***** Information provided *****

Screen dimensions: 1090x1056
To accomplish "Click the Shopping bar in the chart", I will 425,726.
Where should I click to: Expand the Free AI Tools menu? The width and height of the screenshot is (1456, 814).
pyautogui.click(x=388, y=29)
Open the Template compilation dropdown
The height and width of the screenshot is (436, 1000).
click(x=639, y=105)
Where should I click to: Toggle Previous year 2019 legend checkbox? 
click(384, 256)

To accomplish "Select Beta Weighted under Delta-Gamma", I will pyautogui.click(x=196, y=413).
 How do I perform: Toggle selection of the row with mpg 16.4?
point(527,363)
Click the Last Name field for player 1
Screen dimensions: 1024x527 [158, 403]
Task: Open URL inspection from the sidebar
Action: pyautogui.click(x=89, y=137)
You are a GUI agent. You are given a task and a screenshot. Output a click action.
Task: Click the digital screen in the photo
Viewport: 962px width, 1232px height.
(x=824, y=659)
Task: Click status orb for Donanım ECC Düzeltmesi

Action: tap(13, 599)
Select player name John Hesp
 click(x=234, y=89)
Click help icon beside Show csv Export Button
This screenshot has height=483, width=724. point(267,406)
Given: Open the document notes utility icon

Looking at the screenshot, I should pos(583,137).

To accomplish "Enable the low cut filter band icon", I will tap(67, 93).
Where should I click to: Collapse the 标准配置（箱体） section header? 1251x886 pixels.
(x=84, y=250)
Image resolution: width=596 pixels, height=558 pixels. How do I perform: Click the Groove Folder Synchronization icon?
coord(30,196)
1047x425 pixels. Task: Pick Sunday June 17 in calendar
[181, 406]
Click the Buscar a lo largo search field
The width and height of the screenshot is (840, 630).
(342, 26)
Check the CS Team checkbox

*****

Task goal:
Copy exactly the lines from the one with "The width and height of the screenshot is (840, 630)." down to the last line of the records above, and leave out everything else.

Exercise answer:
The width and height of the screenshot is (840, 630).
(342, 26)
Check the CS Team checkbox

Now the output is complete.